We love the KeyFit 30 “Zip.” For 20 extra bucks ($239), you get a super easy-to-remove seat pad (you’ll understand how key this is when your kid yacks all over it) and an all-season “boot” (great for cold winters). Worth the extra $20? In this case, yessss.
If you live in a warm/hot climate, check out the KeyFit 30 Zip Air. It has 3D AirMesh breathable backrest, which reduces the sweat factor for your baby in the summer heat. Rear-facing car seats are inherently hot (because they don’t have direct access to a/c vents), so anything you can do to reduce the heat factor is appreciated by your little hot potato.
The Keyfit 35
The KeyFit 35 is a newer, upgraded model line altogether. Three main differences: bigger (taller) seat, a no rethread harness and an anti-rebound bar.
The “35” denotes a weight limit of 35 lbs and this line also has extended legroom; they claim it to be usable up to 18 months, though in reality, your child will outgrow this seat by height before they outgrow it by weight.

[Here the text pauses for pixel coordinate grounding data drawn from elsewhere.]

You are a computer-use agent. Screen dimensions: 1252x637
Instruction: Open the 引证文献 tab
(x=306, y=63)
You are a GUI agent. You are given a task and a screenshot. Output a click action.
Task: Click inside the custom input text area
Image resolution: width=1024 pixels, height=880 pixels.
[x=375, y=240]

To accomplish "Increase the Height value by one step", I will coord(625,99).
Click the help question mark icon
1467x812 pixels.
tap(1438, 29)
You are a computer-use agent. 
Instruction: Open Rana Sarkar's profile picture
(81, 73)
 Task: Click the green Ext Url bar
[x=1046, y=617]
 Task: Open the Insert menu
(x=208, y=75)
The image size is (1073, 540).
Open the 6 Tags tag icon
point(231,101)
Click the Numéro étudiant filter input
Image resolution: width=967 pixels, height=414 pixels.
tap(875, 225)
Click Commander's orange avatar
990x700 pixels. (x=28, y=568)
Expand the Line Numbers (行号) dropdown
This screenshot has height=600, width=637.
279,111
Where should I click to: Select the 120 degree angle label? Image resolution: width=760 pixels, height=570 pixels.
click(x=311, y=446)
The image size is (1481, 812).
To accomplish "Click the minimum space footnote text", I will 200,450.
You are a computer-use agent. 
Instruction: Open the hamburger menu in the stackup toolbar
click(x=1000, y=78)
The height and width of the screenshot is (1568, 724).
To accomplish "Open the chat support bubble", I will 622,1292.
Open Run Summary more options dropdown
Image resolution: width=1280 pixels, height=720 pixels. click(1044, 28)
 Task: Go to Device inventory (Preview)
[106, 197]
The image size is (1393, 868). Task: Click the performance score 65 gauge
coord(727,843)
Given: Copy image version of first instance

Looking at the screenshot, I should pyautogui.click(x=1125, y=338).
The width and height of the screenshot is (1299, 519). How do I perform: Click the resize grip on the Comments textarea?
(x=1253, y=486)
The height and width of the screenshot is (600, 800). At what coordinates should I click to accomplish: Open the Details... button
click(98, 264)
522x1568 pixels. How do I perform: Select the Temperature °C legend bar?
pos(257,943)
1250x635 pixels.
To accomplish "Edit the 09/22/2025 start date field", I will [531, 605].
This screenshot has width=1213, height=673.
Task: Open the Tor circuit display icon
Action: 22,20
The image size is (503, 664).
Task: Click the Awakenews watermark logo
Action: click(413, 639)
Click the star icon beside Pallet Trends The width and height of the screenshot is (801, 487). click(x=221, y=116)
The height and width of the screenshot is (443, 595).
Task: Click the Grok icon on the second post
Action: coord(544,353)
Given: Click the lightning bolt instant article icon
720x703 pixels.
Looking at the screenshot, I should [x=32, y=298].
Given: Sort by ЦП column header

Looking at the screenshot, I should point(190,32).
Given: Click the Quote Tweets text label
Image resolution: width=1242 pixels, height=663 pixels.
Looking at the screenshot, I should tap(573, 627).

Taller babies will outgrow it sooner.
It has a no-rethread harness, so the height adjustment happen at the push of a button (unlike the “30” models).
Both variations of the 35 have an anti-rebound bar built into the seat base (learn more about anti-rebound devices here). You can see the anti-rebound bar here:
The are 2 options here: the regular 35 and the Zip. The regular 35 ($269) comes in regular and ClearTex fabric options.
The 35 Zip has a cool zip open privacy shield, shown below. I affectionately call this “full cocoon mode”. This is the highest end model they offer ($299) — and I believe it will rival any of the luxury seats out there. I just love the fit and finish on these seats, it’s really top notch.
Because the KeyFit is such a popular seat in the U.S., you will (almost) never have trouble finding a stroller adapter for this seat. It’s nearly ALWAYS on the list. See also: Best Infant Car Seats.
Bottom line: If you want a great infant seat and don’t want to think too much about it, the Chicco Keyfit 30 (or 35) is your guy. It’s super easy to install, either with LATCH or seatbelt (but especially with LATCH). The 30 is a great entry-level seat that only lacks a no-rethread harness. The 35 is the upgraded version that has more legroom, a no rethread harness and an anti-rebound bar. These seats are sleek and not at all clunky, like many seats in its price-range. It’s lightweight, it’s compatible with almost every stroller under the sun, and come in FR-free fabric options. Winner!
*The KeyFit is an American-style seat.
Chicco excels in car seats (of all types).
Strollers?? Not so much. These are all strollers that are designed to go with the KeyFit, but they aren’t necessarily our top favorites. It’s very possible you’ll have to mix and match brands to get your ideal combination.
Your lightweight stroller option
The exception to my distaste for Chicco strollers:
Your “travel system” option: The Bravo stroller ($249 stroller only or $399 as a travel system) is a high-quality, all-purpose stroller — and VERY well-liked. At 23 lbs, it’s not at all lightweight, so it’s not one I would personally choose, but it’s very well built and people seem to like it for whatever reason (for 23 lbs, I’d expect a reversible stroller, but whatevs). You can also use the Bravo as a stroller frame by removing the seat, so I guess it’s pretty versatile (but 23 lbs? I think you can do better…).
(Can you tell I don’t like heavy strollers? Just checking…)
Bottom line: Outside of the Caddy, strollers are not Chicco’s strong suit… (that sounds harsh, but it’s true…). But we love the KeyFit! And we think you will too. Good luck!